Procedural loopholes result in lower conviction rates

Published: 00:00, Dec 10,2018 | Updated: 00:06, Dec 10,2018

 
 

The rape law in Bangladesh provision for harsher punishment for perpetrators. However, the legal definition of rape and the procedure that will ensure justice for the victims is deeply flawed. In a national conference on reforms of the rape law organised by Bangladesh Legal Aid and Services Trust, as New Age reported on Sunday, rights activists observed that the definition of rape in the law is archaic and follows the way rape as crime was defined in the Penal Code. Discussants also observed that lawmakers, when reforming laws, focus more on punitive aspects of the law, but equal attention is not given to the procedure and rules for an effective enforcement. Consequently, the Women and Children Repression (Prevention) Act 2000 entails strict punishment, but the procedural and pre-trial barriers to seeking justice remain unaddressed. The fact that less than 2 per cent of rape cases filed in the past five years have ended in conviction speaks of the legal loopholes. It is, therefore, time that the government reviewed the rape law as procedural weaknesses have become an obstacle to justice.
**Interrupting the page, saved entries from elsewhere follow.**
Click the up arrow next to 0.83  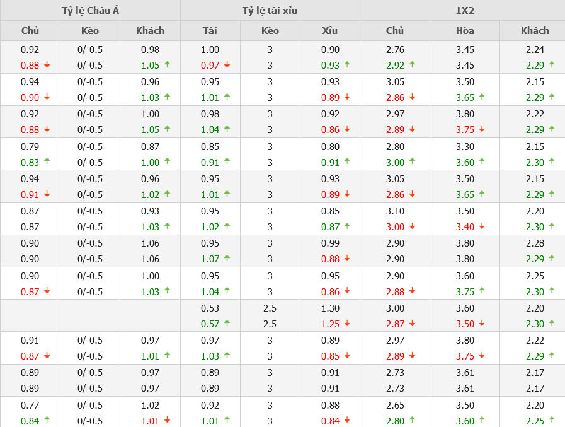tap(47, 161)
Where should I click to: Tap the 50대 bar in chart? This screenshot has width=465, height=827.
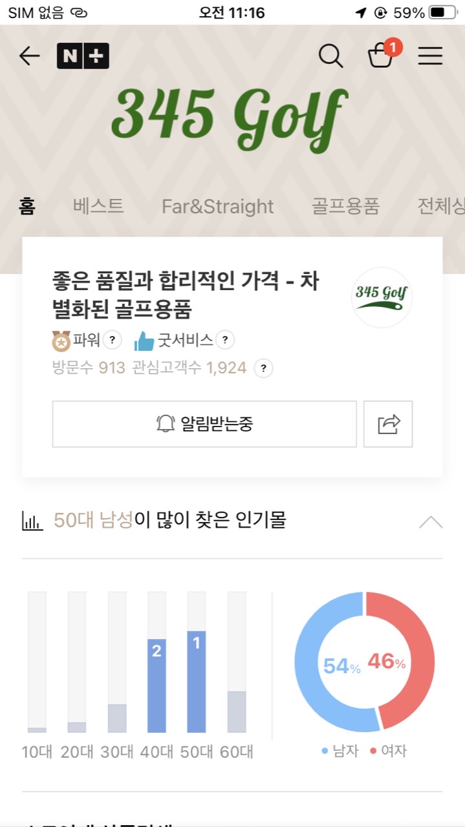pos(197,682)
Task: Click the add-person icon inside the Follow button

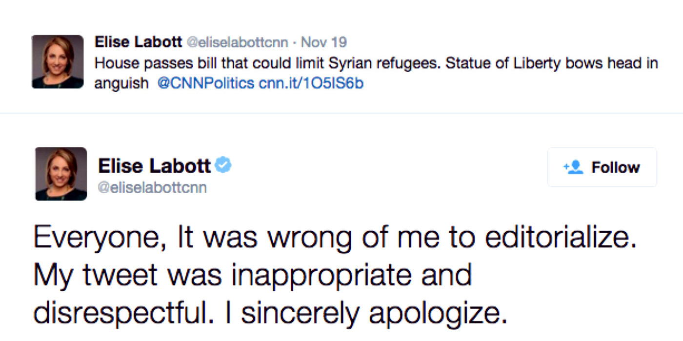Action: pyautogui.click(x=573, y=167)
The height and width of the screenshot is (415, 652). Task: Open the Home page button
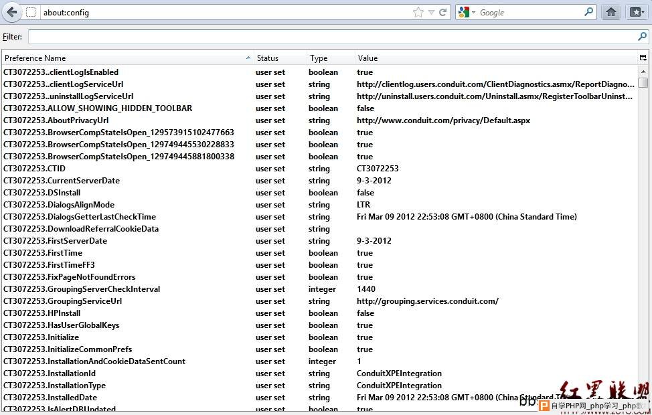coord(610,12)
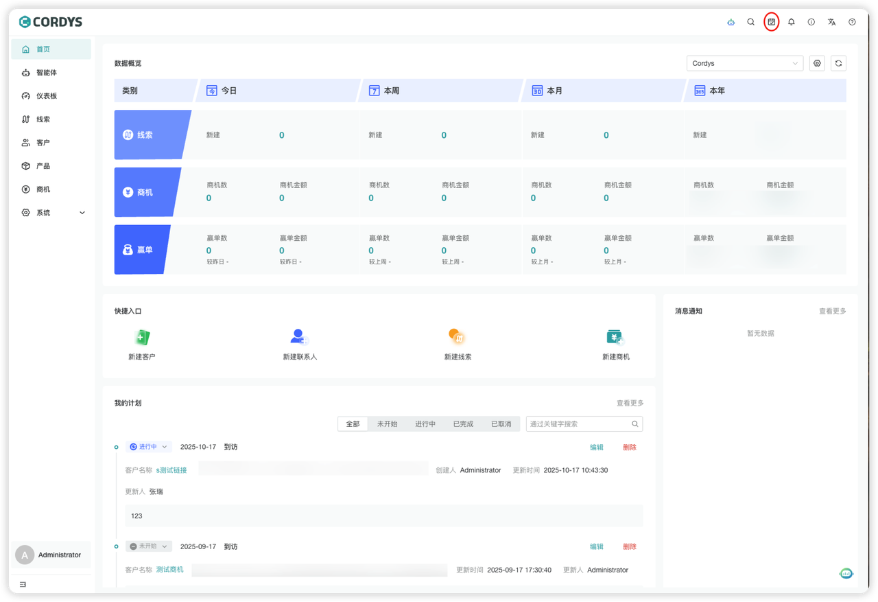
Task: Open the s测试链接 customer link
Action: [x=171, y=470]
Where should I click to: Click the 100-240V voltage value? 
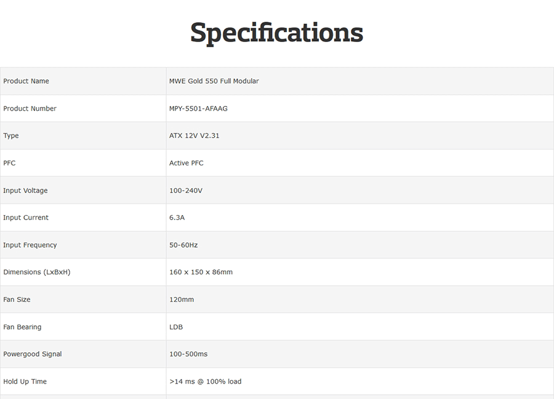186,191
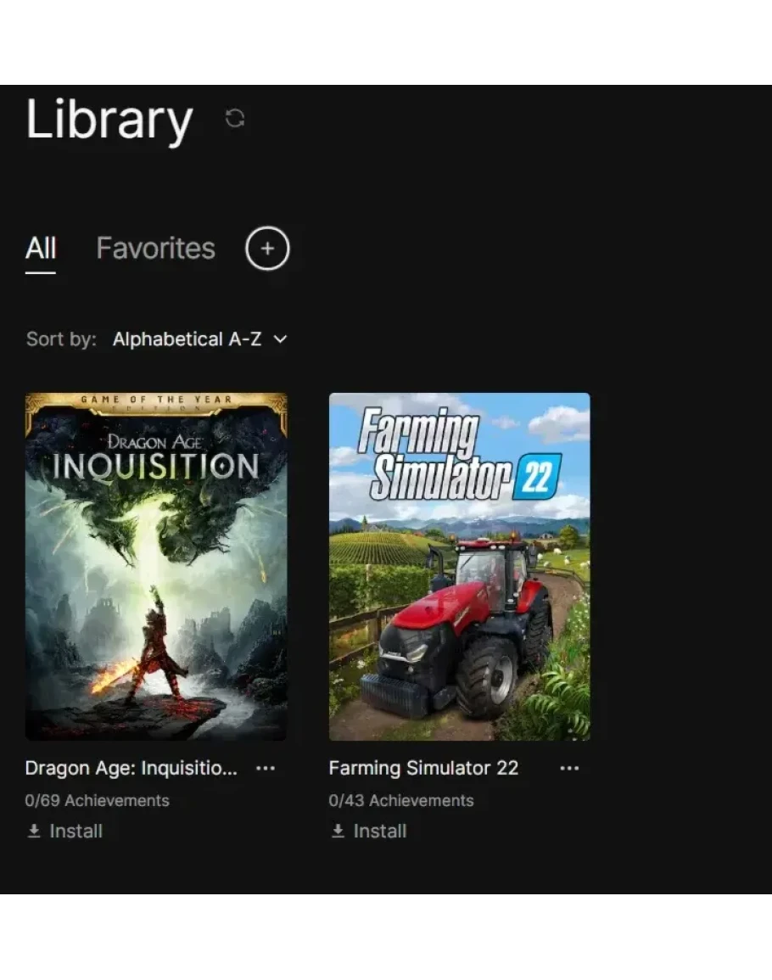772x980 pixels.
Task: Install Farming Simulator 22
Action: click(369, 831)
In response to long-standing demands of rights activists, the government has recently taken steps that attempt to prioritise the welfare and interest of the victims. In May, in a milestone verdict, the High Court banned the use of two-finger tests of rape victims that has for decades subjected victims to further violence and humiliation. In 2015, the High Court also gave an 18-point guideline to ensure the protection and justice for victims that included DNA tests in 48 hours of the commission of the crime and instructed the police to record complaints of rape or sexual assault without delay and discrimination. While the banning of the two-finger test is a bold step, it is not enough to ensure justice for rape victims. The legal system needs to address the pre-trial barriers from filing the first information report to collecting medical evidence to barriers at trial stage when victims and other witness fearing social stigmatisation and threat from perpetrators are left unprotected which is precisely why rape victims need institutional support and protection. At all stages of rape cases, inconsistencies in the definition of rape and the sexist interpretations of consent continue to obstruct justice for rape survivors.
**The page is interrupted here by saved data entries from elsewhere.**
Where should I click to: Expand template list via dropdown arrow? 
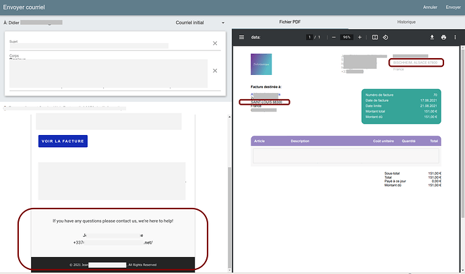click(223, 23)
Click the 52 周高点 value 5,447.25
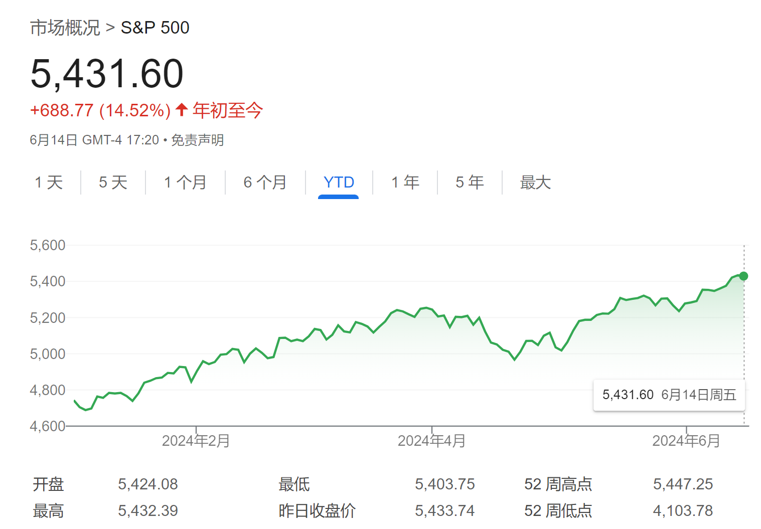Image resolution: width=761 pixels, height=529 pixels. (x=684, y=484)
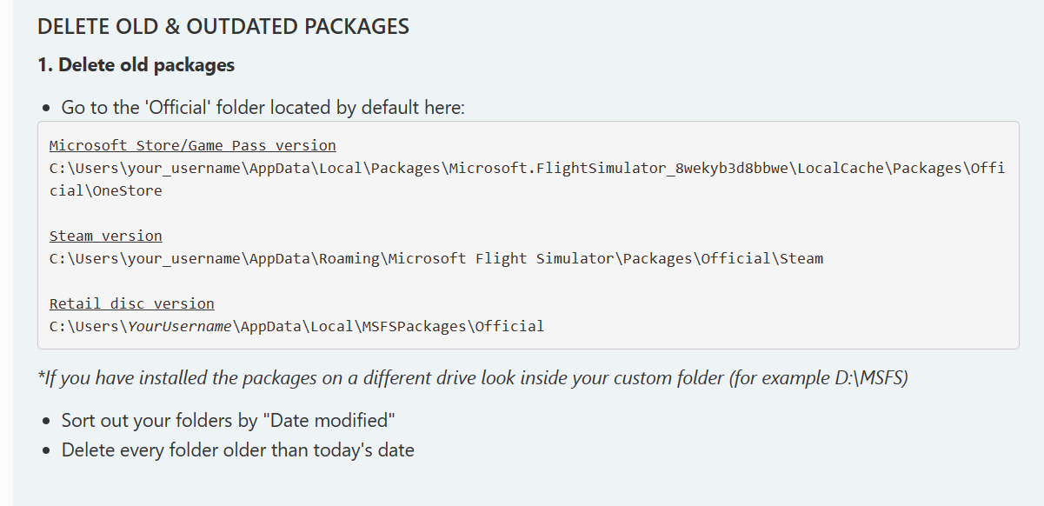Screen dimensions: 1044x506
Task: Click the bullet marker before 'Sort out'
Action: [46, 422]
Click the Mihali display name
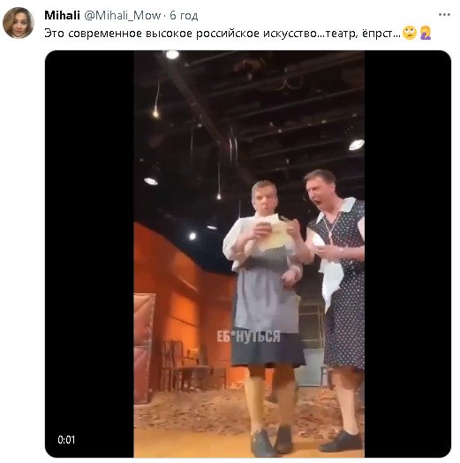Viewport: 460px width, 463px height. (x=62, y=15)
The government, under the circumstances, must immediately address the procedural loopholes and problems of definition in the rape law. It is important to ensure judicious trials of sexual violence; however, prevention of such crimes cannot be simply a matter of systematic conduction of the trial. When mainstream political parties use masculine aggression and violence as means to remain in power, it takes the risk of encouraging gender violence. In what follows, the demand for a radical change in the mainstream political culture is on point. There is also a general lack of societal commitment to end sexual violence as it tends to blame victims. Women’s rights organisations and civic groups must, therefore, challenge the culture of victim blaming.